Nearly 400 independent community pharmacists have come to Washington, D.C. to advocate for their patients and their communities as part of the National Community Pharmacists Association (NCPA) Conference on National Legislation and Government Affairs. While they will visit several hundred congressional offices, they may not reach 100 percent of Capitol Hill. So To complement their advocacy efforts, NCPA is running advertisements to echo the work of NCPA members.
Most of the ads focus on NCPA’s top priority—ensuring that every community pharmacy has the opportunity to participate as ‘preferred’ pharmacies in Medicare drug plans.
“Pharmacy choice” was the first online ad. Alongside the image, NCPA noted:
Patients prefer independent community pharmacies, surveys show, so give seniors choice. Allow independent community pharmacies to offer “preferred” pharmacy pricing in Medicare Part D drug plans. Right now sweetheart Big Box pharmacy deals are stifling competition. Some Medicare Part D drug plan middlemen have made Big Box pharmacies the “preferred” pharmacy, whether patients like it or not. Independent community pharmacies are often excluded and seek the opportunity to match the “preferred” pharmacy pricing and other contract terms and conditions. This pharmacy choice policy, also known as “any willing pharmacy,” has bipartisan support in Congress, is backed by leading consumer groups and is the best way to increase competition and lower costs in the Part D program.
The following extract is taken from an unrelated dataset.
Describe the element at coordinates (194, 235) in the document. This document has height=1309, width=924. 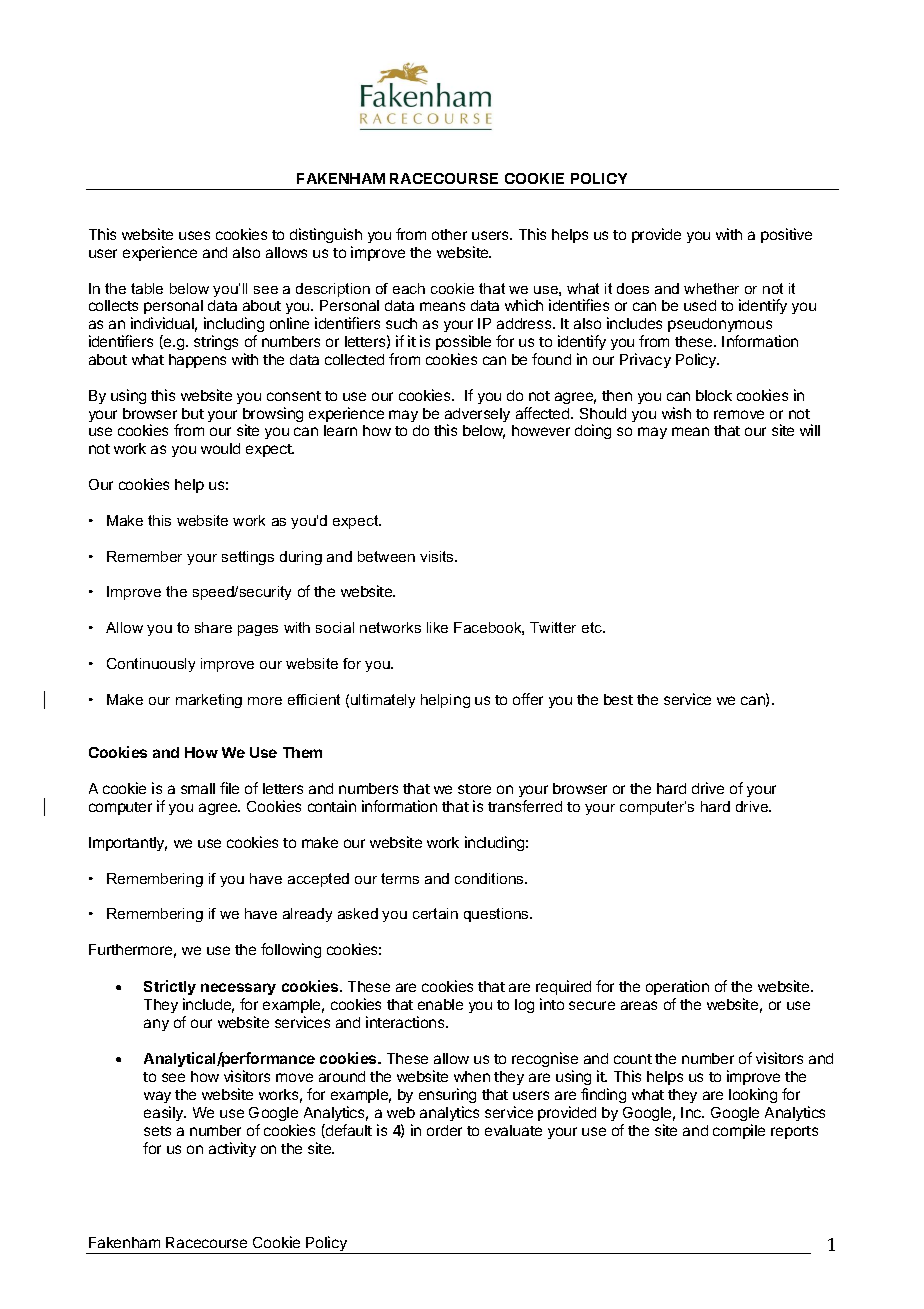
I see `uses` at that location.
This ad launched in conjunction with and links to an accompanying Web page—www.ncpanet.org/pharmacychoice—which is a reference point for NCPA’s push for its top priority. The page features key points focused at consumers, government and links to grassroots action alerts that concerned individuals can personalize and send.
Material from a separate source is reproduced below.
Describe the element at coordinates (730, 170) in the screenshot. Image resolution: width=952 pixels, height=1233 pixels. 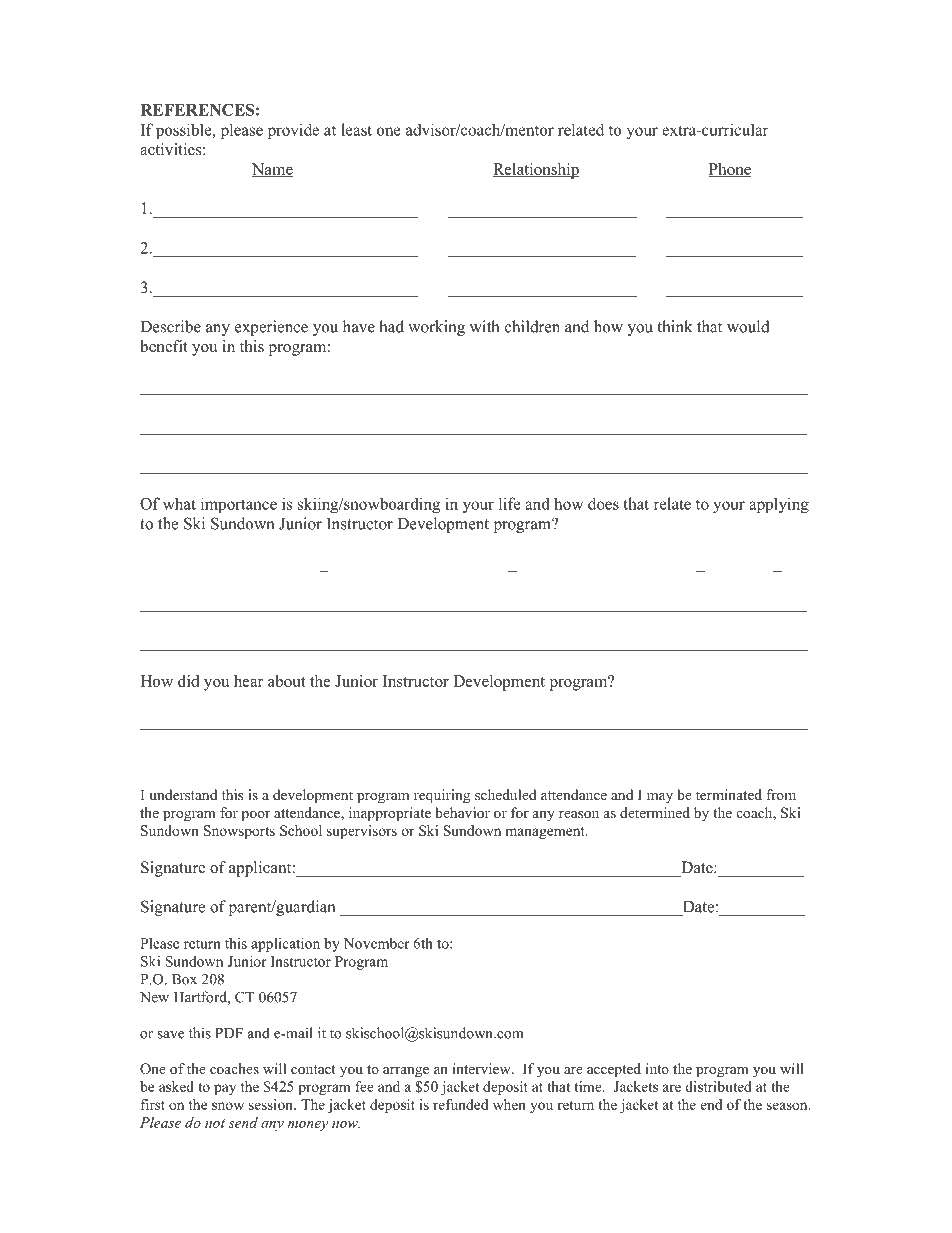
I see `Phone` at that location.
That ad was followed by “30 miles.” It features a puzzled consumer holding a prescription and wondering, “Would you ‘prefer’ a pharmacy that’s 30 miles away?” It also links to www.ncpanet.org/pharmacychoice and noted
Independent community pharmacies are the sole pharmacies in many rural areas, but are denied the opportunity to be “preferred” pharmacies in many Medicare Part D drug plans. In about 1,800 rural communities, independent pharmacies are the only pharmacy provider. The next closest pharmacy is many miles away. Independent community pharmacies are excluded from “preferred” pharmacy deals between Big Box pharmacies and Medicare Part D drug plan middlemen. Independent community pharmacies seek only the opportunity to match “preferred” pharmacy pricing and other contract terms and conditions at no added cost to Medicare or seniors. This pharmacy choice policy, also known as “any willing pharmacy,” is supported by the National Rural Health Association and other leading consumer groups.
A third NCPA ad featured a map illustrating the important of independent community pharmacies by state and listed the three top priorities that community pharmacists are advocating:
- Support pharmacy choice in Medicare Part D. Don’t force rural seniors to travel 20+ miles to a “preferred” pharmacy. Allow any willing pharmacy to offer a drug plan’s “preferred” co-pays, which are currently limited to Big Box pharmacies.
- Ensure adequate payments for generic drugs; back H.R. 4437. Pharmacists promote generic drugs to save money. But some generic prices are increasing 1,000% overnight while drug plan middlemen wait months to update reimbursement.
- Expand pharmacists’ role in patient care to provide more health services to those in medically underserved areas. Co-sponsor H.R. 4190.